Angry.
It was coming for me. It was coming for all of us.
I jerked awake with a stifled shout, my hand flying to my chest as I sat up in bed, scattering papers everywhere.
“Fuck,” I choked out in a low voice. “I can’t do this.”
The horror of the dream lingered at the periphery of my consciousness, and although the specifics were already beginning to fade, one thing still stood out starkly: the worry I had felt for the three men.
Men I was falling in love with.
My heart thudded against my ribs as I threw off the covers and climbed out of bed, padding across the room on bare feet. Grabbing my robe, I wrapped it around me and tied it to the side as I quietly opened my door and slipped out into the dark hallway.
I couldn’t take it anymore.
I couldn’t take the thoughts and feelings cascading around in my head with no way to get them out. I had to tell someone what I was thinking. I had to share my suspicions with someone. I couldn’t tell Eden, I didn’t want to get her caught up in all of it, and I didn’t want to scare her either.
And if I was being honest, there were only three people I wanted to tell. Who I trusted enough to tell.
Time to jump off the cliff, Aria.
No one was up and about, and since we were all adults, it wasn’t like they patrolled the hallways at night. I headed down to the male area of the dorms, glancing at the numbers, trying to remember which one was Trace’s. After about ten minutes, I finally figured it out.
Quietly, I tapped on his door several times until I heard the springs of his bed bounce and his feet shuffle across the floor. He opened his door slowly, his hair a mess, the dark locks disheveled from sleep.
“Hey.” It was hard to speak, since my heart had decided to try to crawl up my throat. “Do you have a minute to talk?”
Trace’s eyes widened, the fog of sleep fading as surprise took its place.
I watched his face, seeing something else flash across his expression.
Was it… relief? Maybe.
Whatever it was, it was mixed with a bit of heat. I knew that look all too well.
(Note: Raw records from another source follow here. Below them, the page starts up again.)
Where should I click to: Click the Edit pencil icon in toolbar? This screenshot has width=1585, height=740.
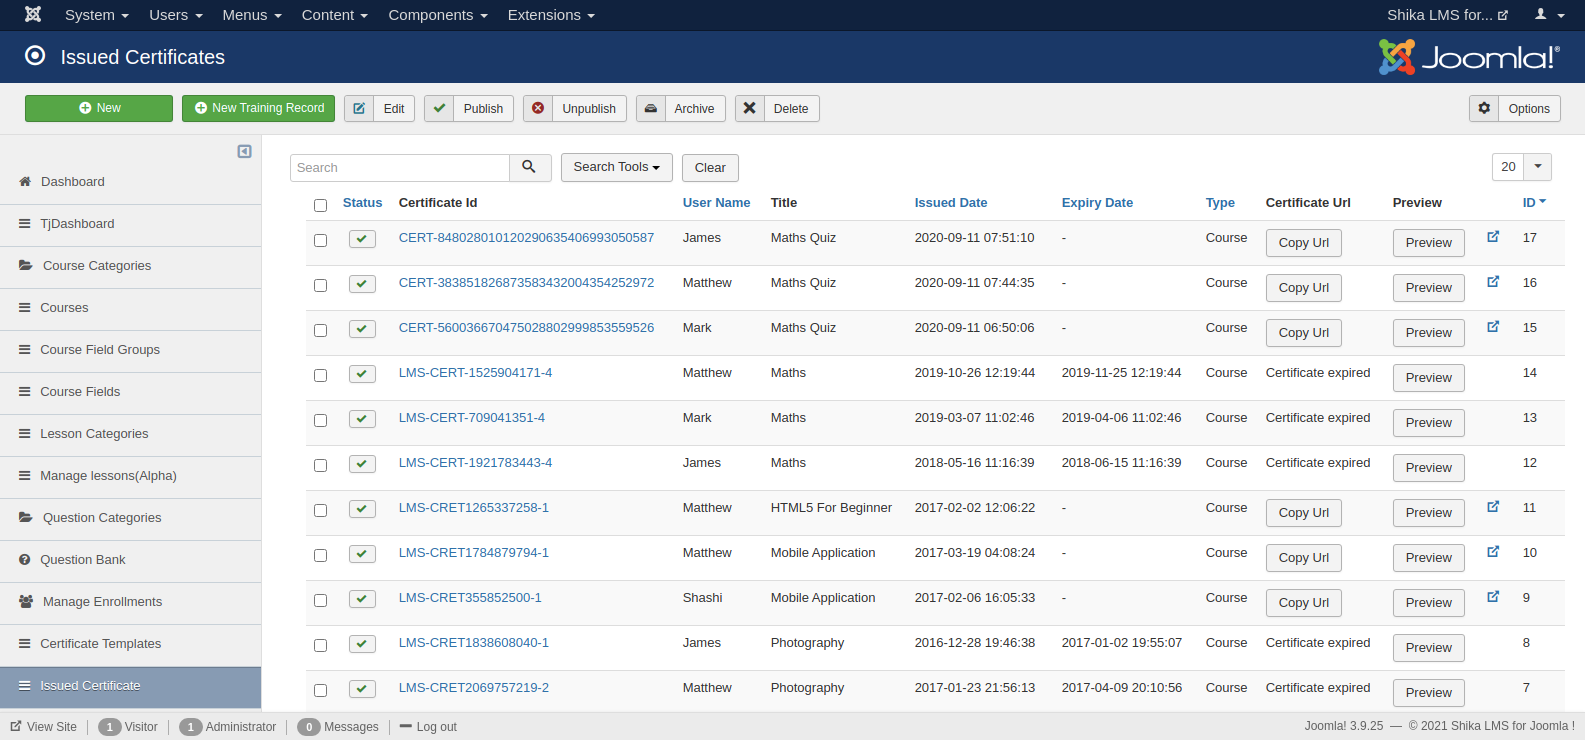359,108
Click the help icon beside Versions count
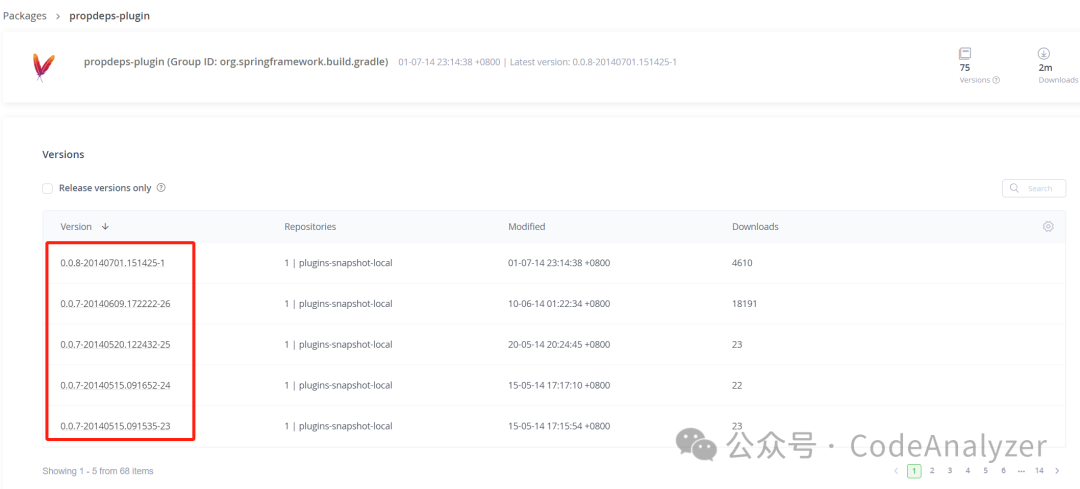1080x489 pixels. pos(997,80)
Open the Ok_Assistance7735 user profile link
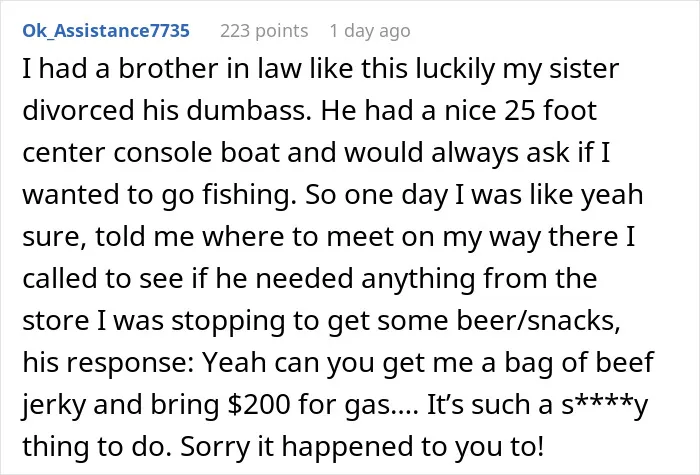 click(106, 31)

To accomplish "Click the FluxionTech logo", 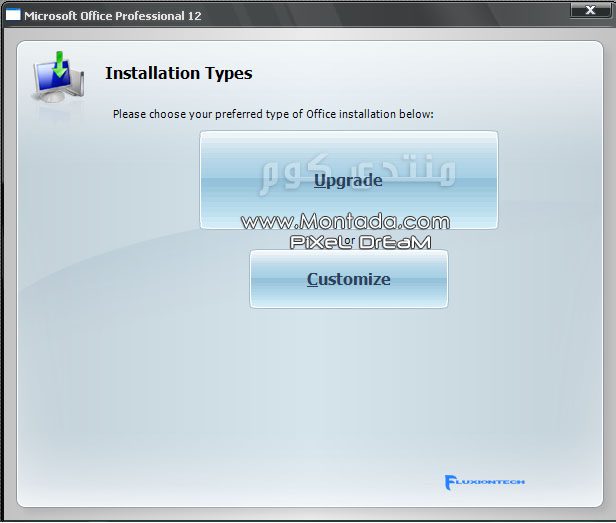I will (484, 482).
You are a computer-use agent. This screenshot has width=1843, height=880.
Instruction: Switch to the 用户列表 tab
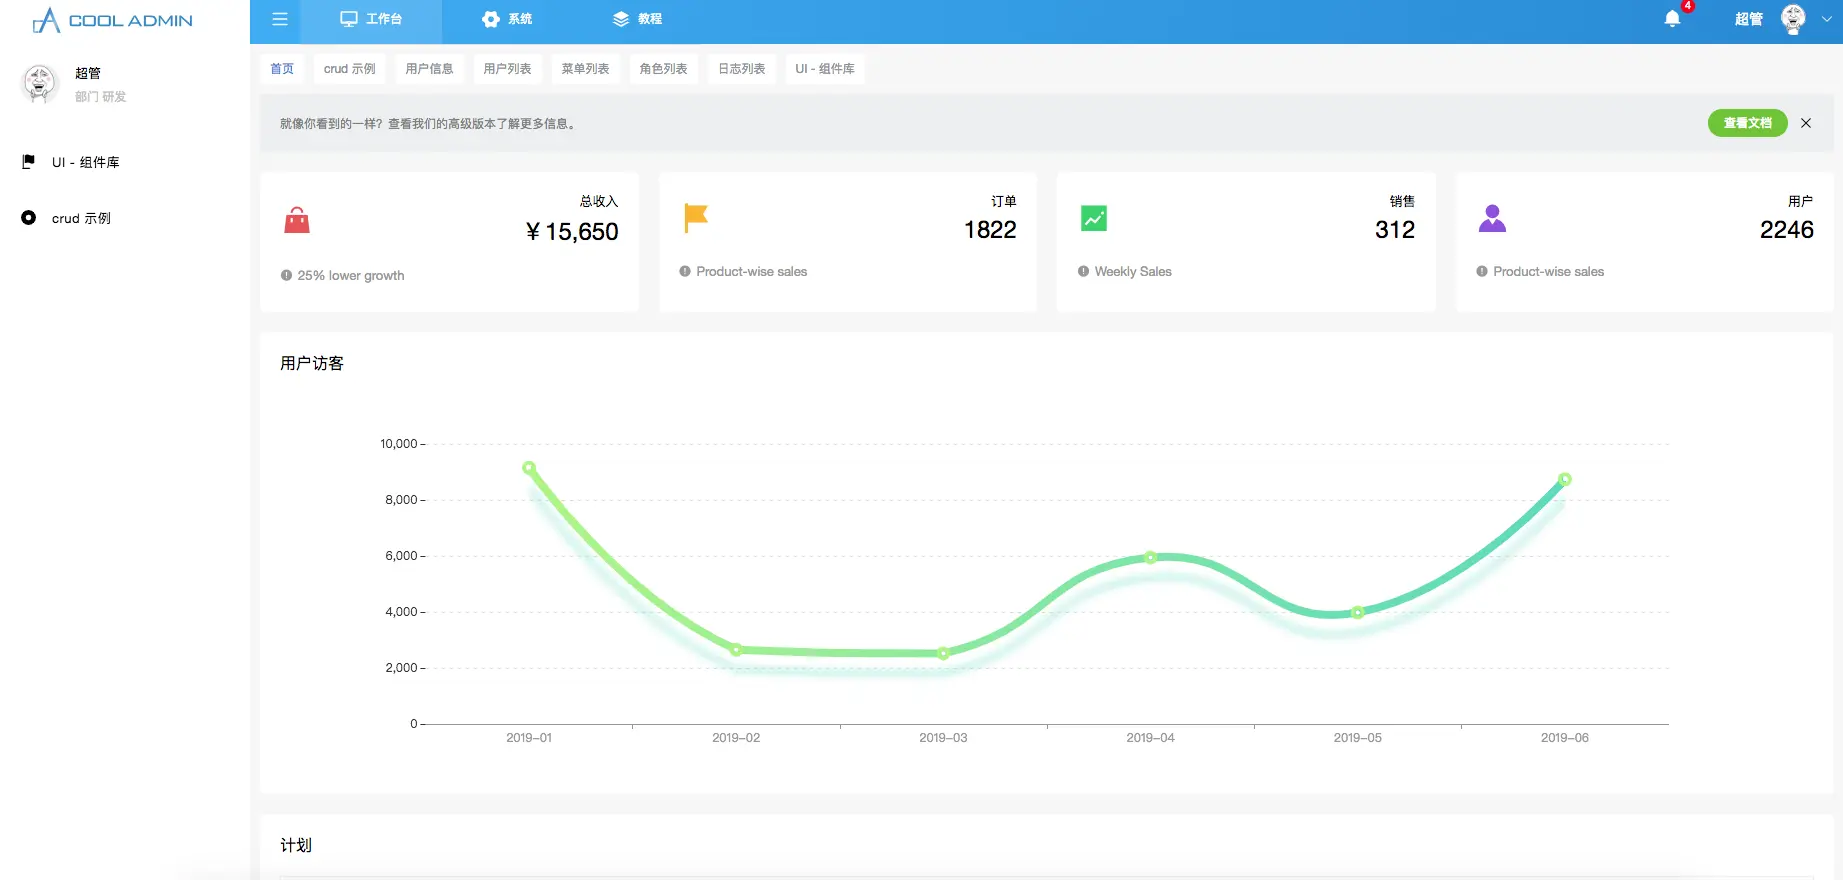coord(507,69)
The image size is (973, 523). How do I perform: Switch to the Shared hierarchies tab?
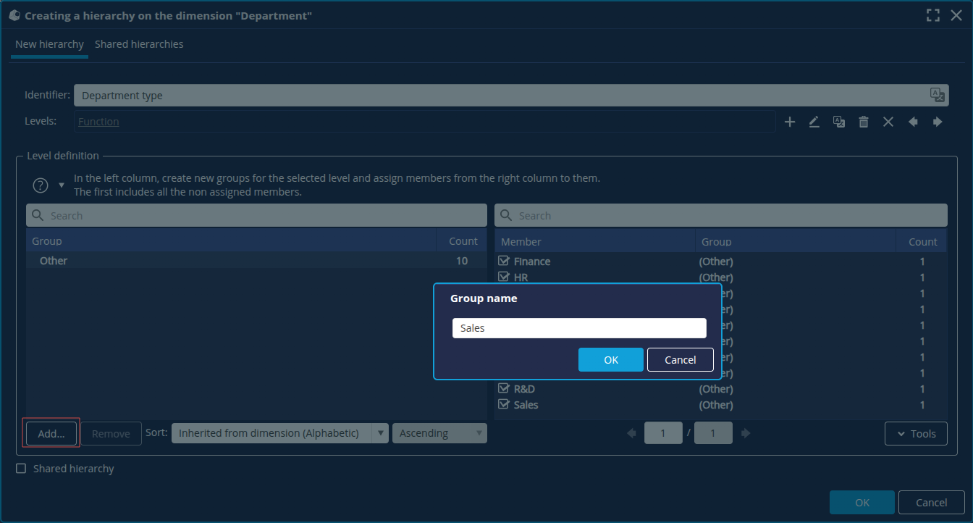click(139, 44)
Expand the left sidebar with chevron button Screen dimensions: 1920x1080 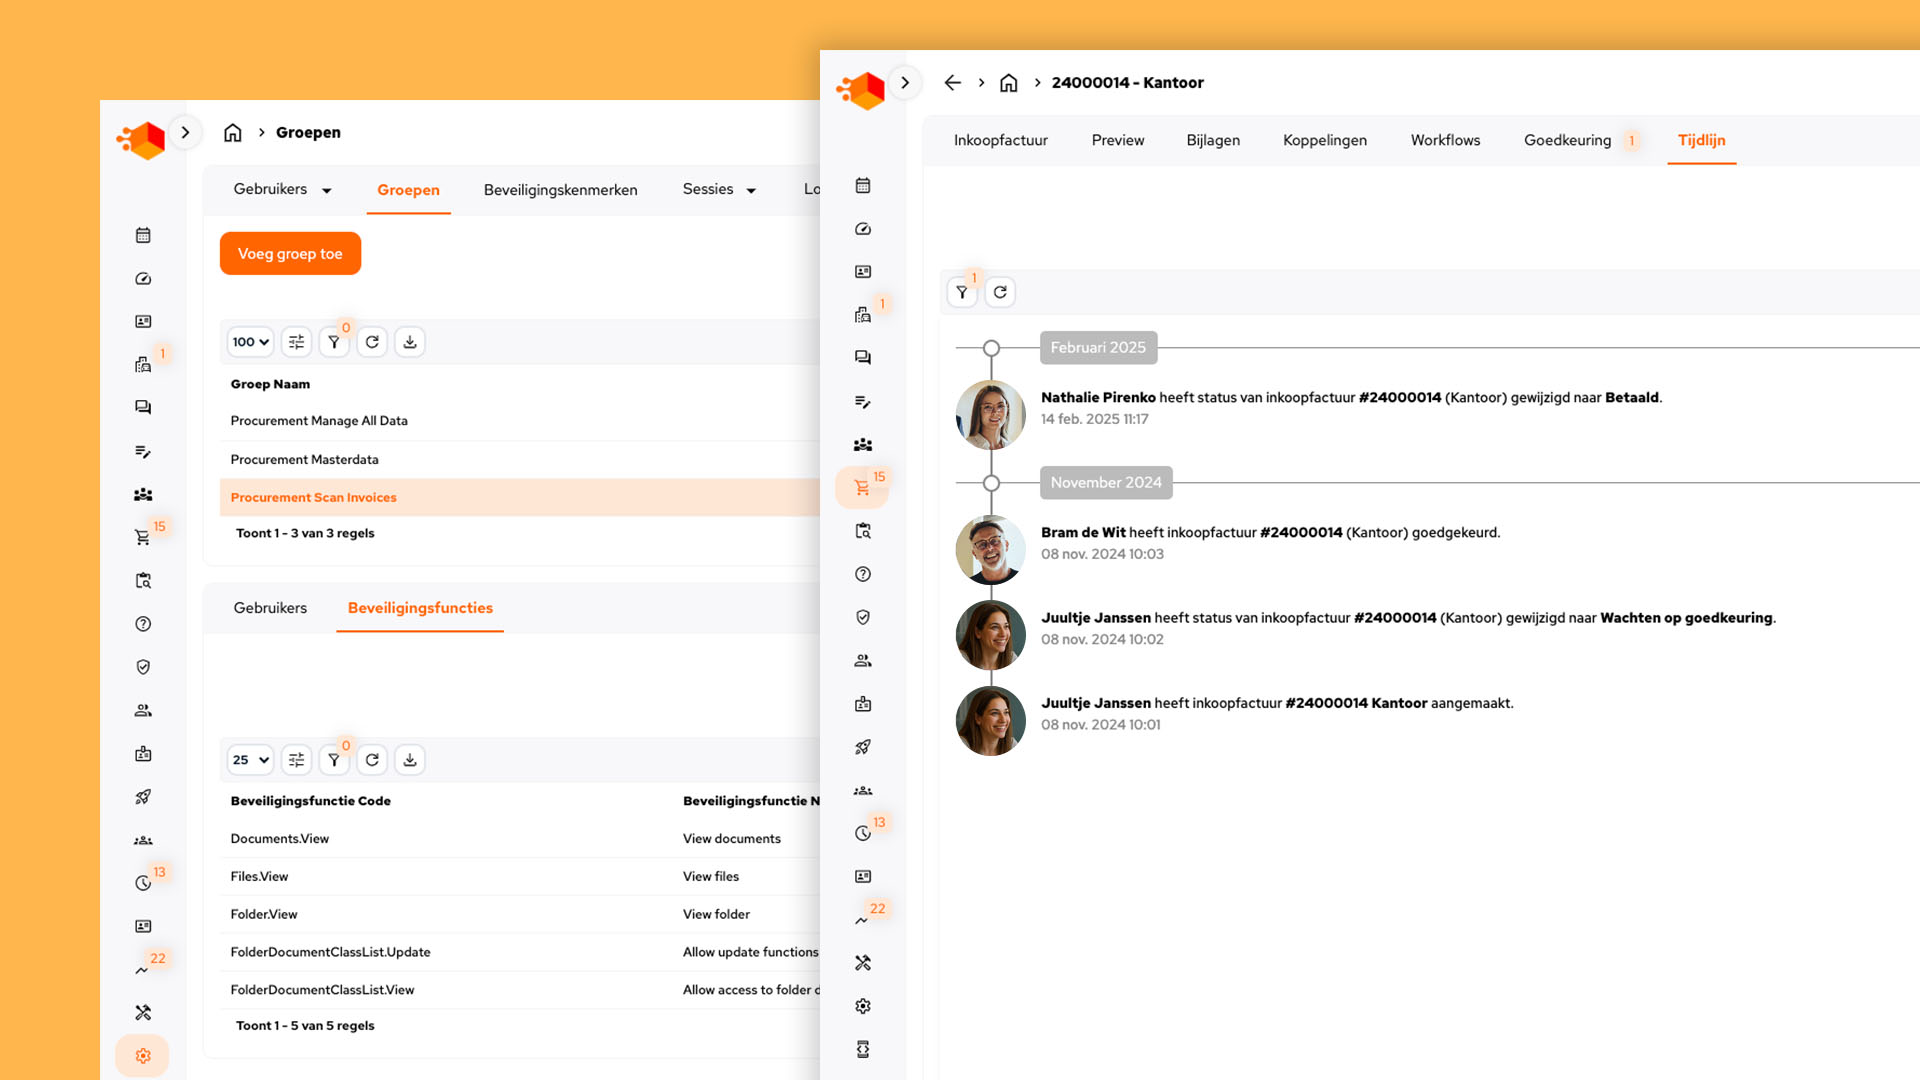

I could still see it imprinted in my mind from the cave. No matter how bad I felt about everything else, that was one memory I never got sick of replaying in my head.
“Aria? What are you doing here?” he asked me, looking up and down the halls. When his gaze landed on my face again, his brows furrowed. “It has to be at least midnight. Shit, Ari, you really need to start sleeping. Every time I see you, you look like you slept a little worse the night before.”
The concern in his voice hit me right in the heart, and when I opened my mouth to speak, everything I’d been about to say—my suspicions about the Gods’ Challenge, about the students’ deaths, about the conversation I’d overheard outside the school—vanished from my mind.
There was only Trace, and the worry shining in his blue eyes.
Suddenly I was moving, my hand coming up to hook the back of his neck. I pulled him toward me, tilting my head to the side and pressing my lips hard against his. It surprised him at first, and he went stiff, but it only took a moment for the chemistry between us to reignite.
His scent was so familiar, and his lips were so soft.
As soon as that familiarity hit me, I relaxed into him, opening up my mouth as he beckoned for my tongue. There was a relief to it, more than just the breaking of sexual tension—it was a connection.
I had needed this.
I had missed it.
In that moment, I felt like myself again.
Like the Aria who could tackle the world, the one that had no fear and was ready for anything. I put my hands on his chest and pushed forward, moving him into his room.
I didn’t disconnect my lips from his. I couldn’t even bear to think about it. Instead, I used my foot to kick the door closed behind me as I wrapped my arms around him in the dark, feeling his body press against mine.
“Fuck, Snow. Thank fuck you came back to me. I missed the hell out of you.”